The way the current federal government has disappointed the people of Pakistan in every sector, the same has been true for higher education. If you go through the ruling party’s 2018 election manifesto, it clearly states: “PTI will put in place the most ambitious education agenda in Pakistan’s history, spanning reform of primary, secondary, tertiary, vocational, and special education”. One of the many unfulfilled promises from a party that championed itself at bragging about bringing revolution once they came in power.
Conditions for higher education, like other institutions, have gone from bad to worse. The government has anything but the most ambitious education agenda in Pakistan’s history. The previous governments may not have been angels but at least they never hindered the progress in the development of higher education. In the ten years before this government, we witnessed a large-scale mushrooming of public and private sector universities across the country. Hundreds of scholars were sent abroad by universities as part of faculty development programs.

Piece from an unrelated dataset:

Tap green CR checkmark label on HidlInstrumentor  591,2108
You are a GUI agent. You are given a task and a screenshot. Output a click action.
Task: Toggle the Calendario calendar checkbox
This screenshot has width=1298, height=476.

Universities used to organize international seminars, conferences, and workshops. And there were plenty of funds available for starting new programs, expanding the developmental projects, establishing new campuses, and what not! It was all a merry ride before this so-called ‘just government’ came to power.
In its budget for the fiscal year 2019-2020, the government mercilessly cut a huge 50% chunk of the higher education budget. There was an outcry from university associations and administrations that such a cut would cripple the on-going development projects and scholarship funding at universities, but it all fell on a deaf ear. To add insult to injuries, rather than compensating for the previous year’s loss, the government cut the budget further in the fiscal year 2020-2021. At least 104 billion were demanded by the HEC, to which the government had promised at least 70 billion.
When the budget was announced, HEC got only 64 billion. This shook HEC and Dr. Tariq Binori was forced to comment that such a budget would dismantle the higher education sector. Mind you, this budget was announced amid the Covid-19 pandemic. The government had a clear-cut idea of how this pandemic had affected the higher education sector. The universities were starving for monetary assistance as many of their programs had been shut down or were put at a halt due to Covid-19, and they needed more funds to switch to an online mode of teaching. But far from helping universities in this challenging situation, the government further sliced their share.
The impact is not hard to imagine. There is no new university being established anywhere in the country. Hardly any university is expanding its programs. Faculty development
programs have become out of vogue. There has been heavy fee increase for students. University administrations are trying to take austerity measures to decrease the expenses so that they can run the universities smoothly. Worst of all, many universities are unable to pay salaries to their teachers and staff. This is unprecedented. In the past, despite all the instances of mismanagement, malpractices, or political crisis, universities had never been so financially shallow to pay their employees salaries. Unfortunately, what was hitherto unthinkable is happening now.
With such pressing financial cuts, universities would certainly not be able to expand their programs which means the number of students will not increase as the universities will not have the resources required to accommodate the increased number of enrolments. Two, even if
universities manage to increase enrolment, it will highly impact the quality of education because believe it or not, most quality measures require a heavy financial investment. Without funds, universities will rely only on the competence of teachers to increase the quality. But there is a limit to that. Beyond a limit, even a teacher cannot help increasing the quality.
To address such issues, universities are trying to adopt the private-sector model of generating their resources independently. This, of course, requires more independent decision-making and being more autonomous. But even there, the government is becoming a hurdle. Recently, in the provinces of Punjab and KPK, where the ruling party is in power, there have been multiple attempts to appoint bureaucrats and judges as syndicate members and to make vice-chancellors powerless in taking any decisions. Acts like Punjab Universities Act 2020 are allegedly being proposed to sabotage the autonomy of universities.
In a nutshell, the current ruling government seems to have an agenda of crippling higher education by a two-thronged policy: making universities broke by cutting the higher education budget and then giving them directly under the control of bureaucrats and retired judges for further deterioration.
Federation of All Pakistan Academic Staff Associations (FAPUASA) has been protesting such acts by the government. It is high time the government looked into this matter with utmost seriousness. Otherwise, in no time universities will collapse financially and things would not remain reparable.